Efficacy of folic acid supplementation in cardiovascular disease prevention: An updated meta-analysis of randomized controlled trials

Abstract

Background

In observational studies, lower serum homocysteine levels are associated with a lower incidence of cardiovascular disease (CVD). However, individual randomized controlled trials (RCTs) have yielded mixed findings regarding the efficacy of therapeutic homocysteine in lowering cardiovascular risk. Our aim was to perform an updated meta-analysis of relevant RCTs to assess the efficacy of folic acid supplementation in the prevention of CVD, coronary heart disease (CHD), and stroke.

Methods

We performed systematic search to identify RCTs reported at least one of the CVD, CHD, or stroke as outcomes. Relative risk (RR) with 95% confidence interval was used as a measure of the association between folic acid supplementation and risk of CVD, CHD, stroke, and all-cause mortality. The analysis was further stratified by factors that could affect the treatment effects.

Results

The systematic search identified 26 RCTs enrolling 58,804 participants. Pooling the RRs showed that folic acid supplementation was not associated with any significant change in the risk of CVD (RR 0.98, 0.95 to 1.02; p = 0.36), CHD (RR 1.03, 0.98 to 1.08; p = 0.23), and all-cause mortality (RR 1.00, 0.96 to 1.04; p = 0.92), but was linked to a decreasing trend in stroke risk (RR 0.93, 0.86 to 1.00; p = 0.05). In stratified analyses, the only heterogeneity was found for stroke risk reduction among groups with (RR 1.07, 0.92 to 1.25) vs. without (RR 0.88, 0.81 to 0.96) mandatory grain fortification (P for heterogeneity = 0.03).

Conclusions

This meta-analysis suggests that there might be a potentially modest benefit of folic acid supplementation in stroke prevention.

Introduction

In 1969, homocysteine was first hypothesized to promote atherosclerosis based on the observation that children with extreme elevations of plasma homocysteine due to inborn errors of metabolism had premature atherothrombotic disease [1]. Subsequent experimental studies confirmed that homocysteine and its metabolites can cause oxidative stress, enhance inflammation and damage endothelium [2], [3]. Epidemiological studies repeatedly showed that elevated homocysteine is associated with coronary heart disease and stroke [4], [5]. A meta-analysis of prospective observational studies found that a 25% lower homocysteine level was associated with 11% lower coronary heart disease risk and 19% lower stroke risk [6].

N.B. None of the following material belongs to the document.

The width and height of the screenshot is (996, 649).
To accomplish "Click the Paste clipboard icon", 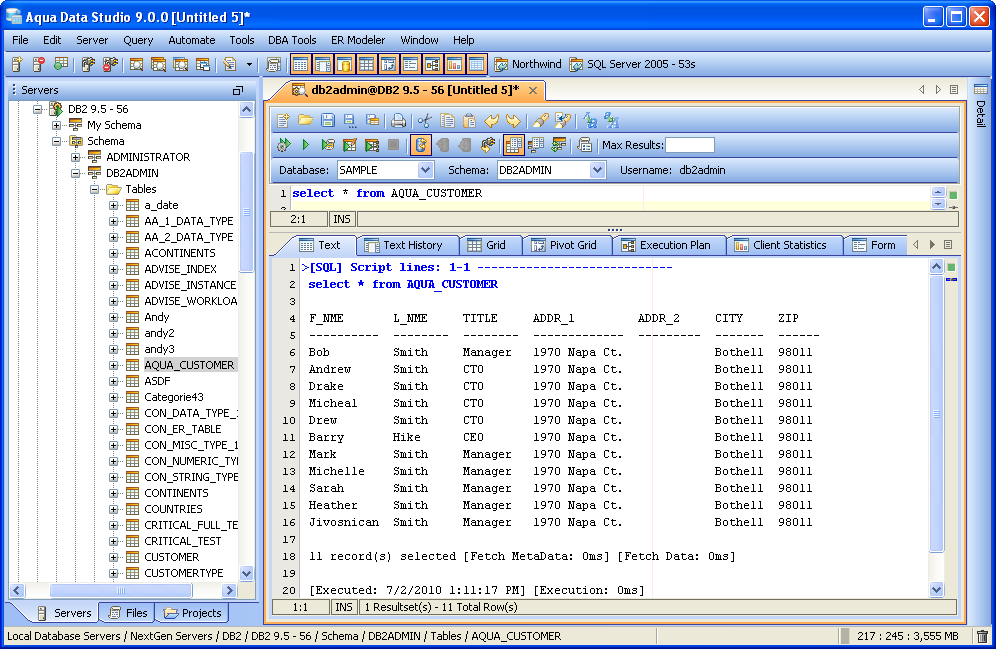I will click(x=468, y=120).
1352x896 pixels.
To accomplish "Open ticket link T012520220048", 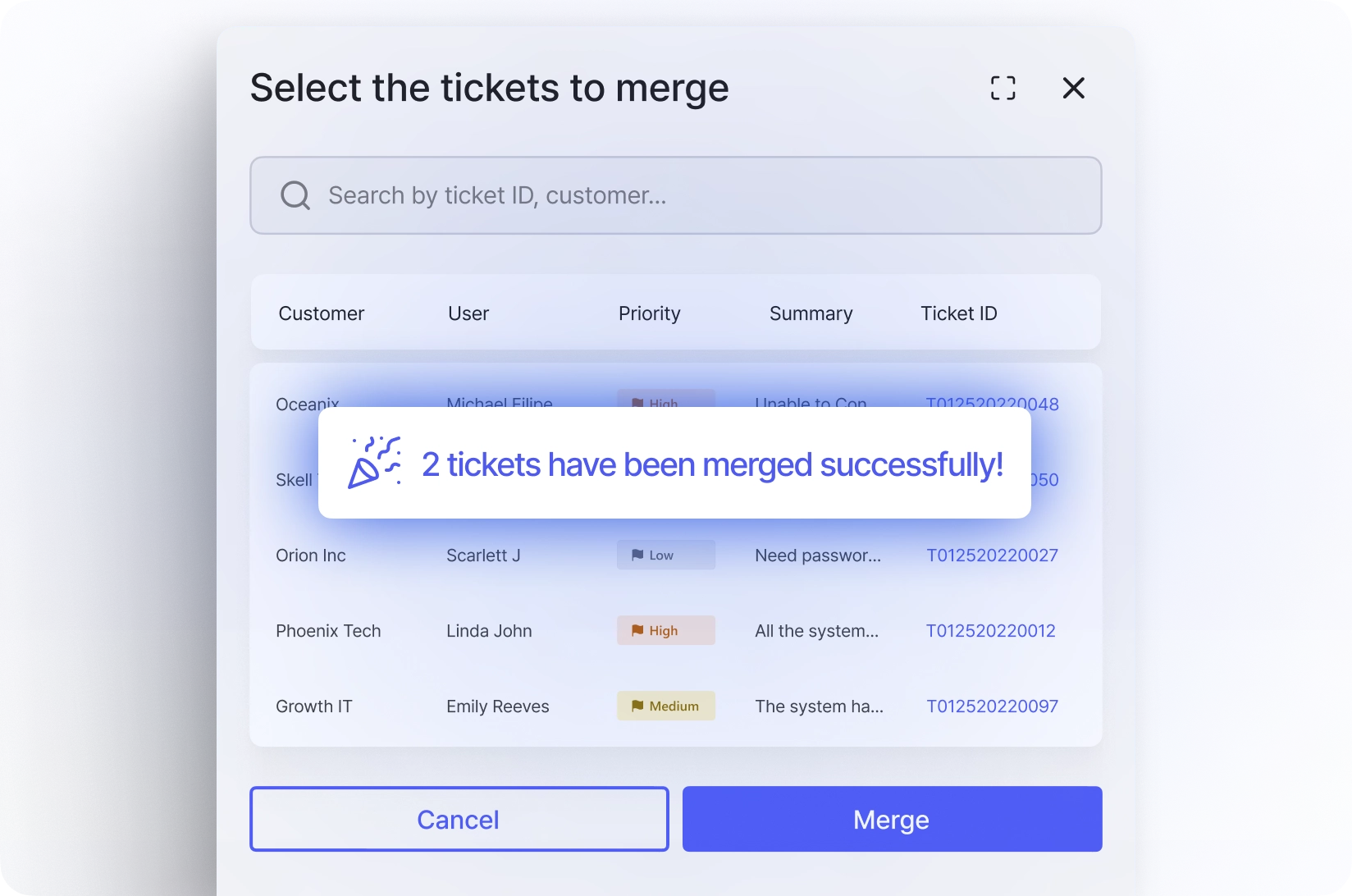I will [992, 403].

Folate and vitamin B12 are important regulators of homocysteine metabolism. Increased folate intake reduces serum homocysteine levels [7]. This information suggested that folic acid might be a useful therapeutic intervention for the prevention of cardiovascular disease. This hypothesis was supported in young adults with extreme metabolic derangements of homocysteine metabolism. Among individuals with homocystinuria, treatment with high dose folic acid, vitamin B6 and vitamin B12 lowered homocysteine levels and dramatically reduced cardiovascular risk and mortality [8].

These observations gave rise to the hope that lowering homocysteine levels in patients with high normal values could also confer therapeutic benefit in a much larger population. In some studies of biomarkers of cardiovascular disease, folic acid supplementation showed beneficial signals of activity, reducing carotid atherosclerosis progression and occurrence of abnormal exercise electrocardiography tests [9], [10].

Several randomized controlled trials of lowering homocysteine with folic acid to reduce clinical cardiovascular endpoints have been initiated since 1990s [11], [12], [13]. A meta-analysis which included trials up to June 2009 failed to demonstrate a benefit of homocysteine-lowering intervention with regard to cardiovascular disease or stroke [14]. However, that meta-analysis excluded end-stage renal disease trials and additional trials have been published in recent 3 years. We therefore undertook an updated meta-analysis.